Firms crave differentiation. But the truth is that even companies with dedicated time and budget for customer experience innovation focus most of their efforts on two things — whatever their competitors are doing and whatever the latest technology enables them to do. When companies blindly add shiny new features or trendy technologies to their mix of customer experiences, they’re innovating just for innovation’s sake.
To shed scattershot innovation efforts that produce little business value, customer experience professionals must examine their business challenges and associated opportunities in a different way — from the outside in. This first and vital step in the innovation process requires immersion in customers’ lives. The end goal? Developing empathy for your customers so that you can discover their unmet needs.

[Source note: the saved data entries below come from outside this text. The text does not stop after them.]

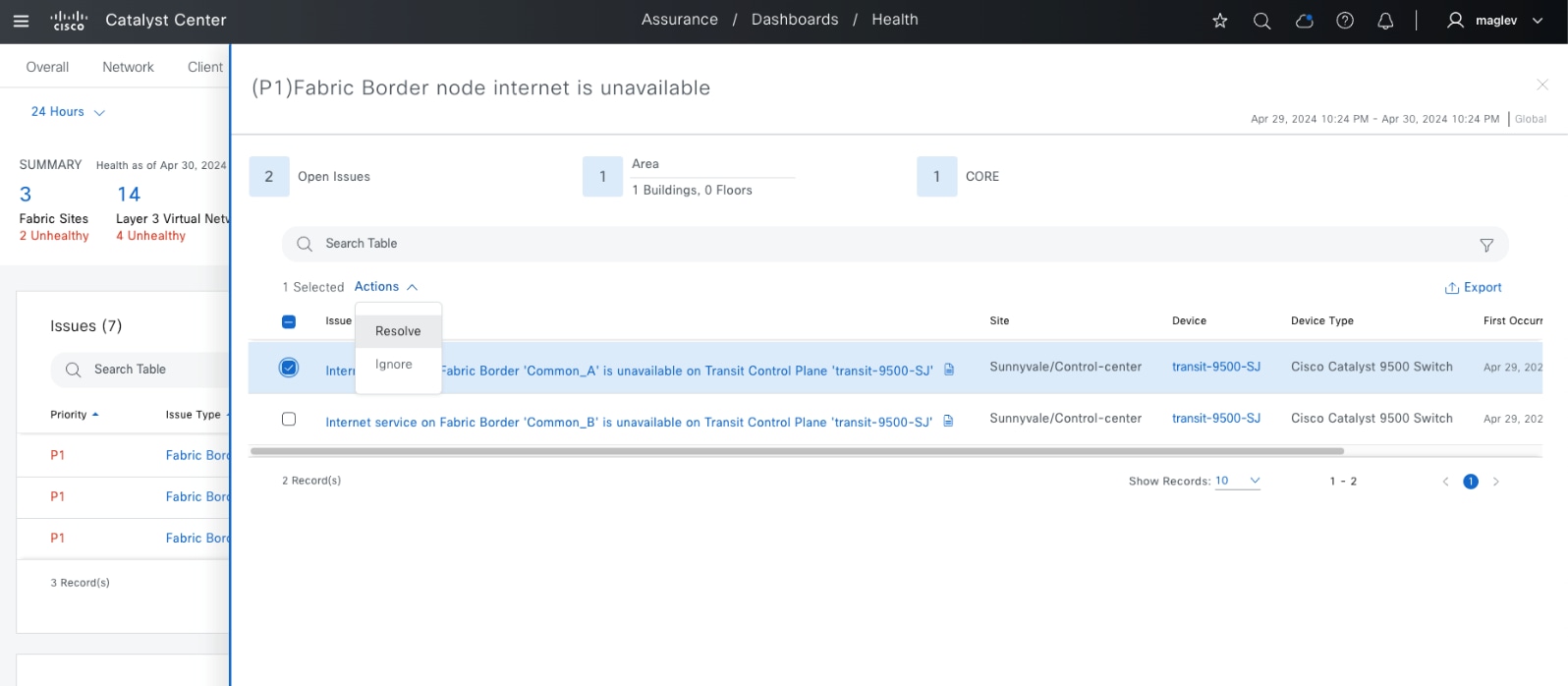Viewport: 1568px width, 686px height.
Task: Check the Common_B issue row checkbox
Action: click(289, 419)
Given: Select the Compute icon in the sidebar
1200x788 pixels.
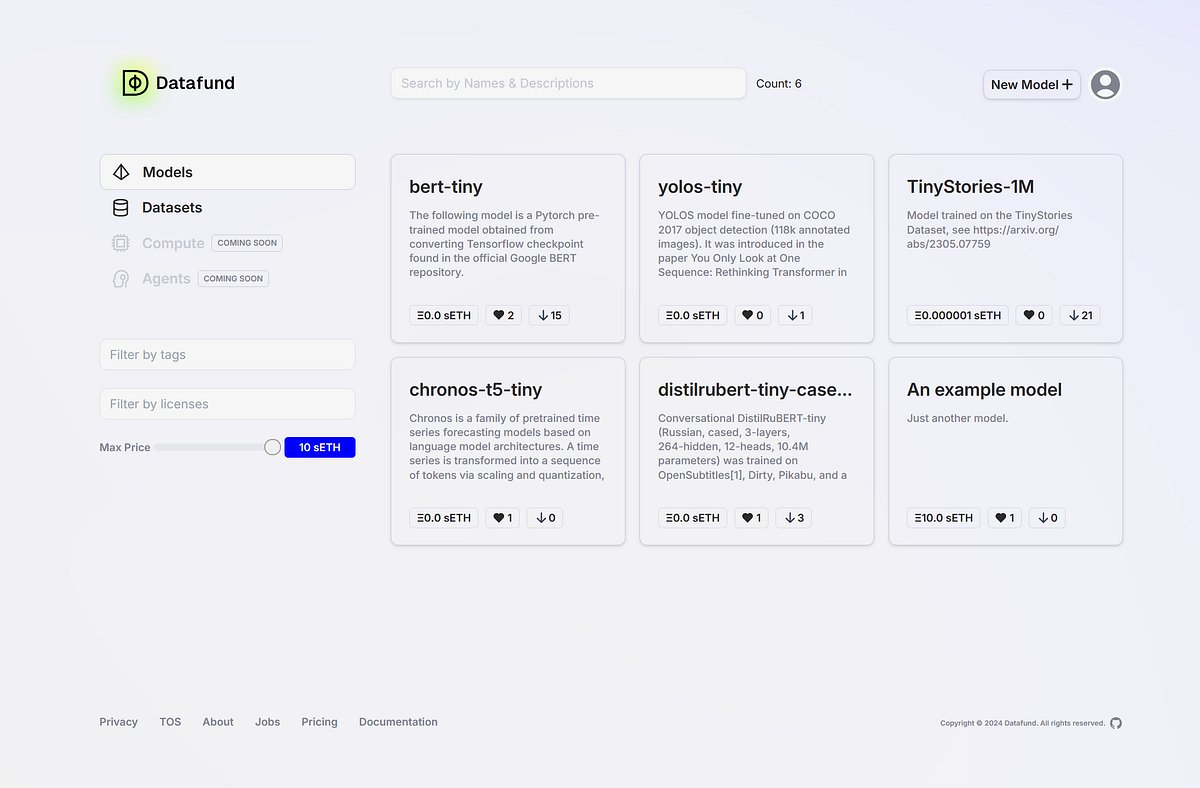Looking at the screenshot, I should [x=120, y=243].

Someone who really understands this is Doug Dietz of General Electric Healthcare (GE Healthcare). Doug had been designing CT and MRI scanners at GE Healthcare for 20 years. As a product designer, he concentrated mostly on the aesthetics and the ergonomics of these machines, or what he calls “the shiny objects.” He was incredibly proud of these shiny objects. And he had good reason — on hospital visits, technicians would shower him with compliments.
But Doug’s machines didn’t so well work for one key customer segment: little kids.
On one particular visit to a children’s hospital, Doug watched a little girl walk in, holding her parents’ hands. She took one look at the MRI machine, which Doug had been so proud of just moments before, and she started to cry. Doug learned that a huge percentage of children get so panicked about their procedures that they actually require sedation. He says, “I thought to myself . . . I’m kind of a failure.”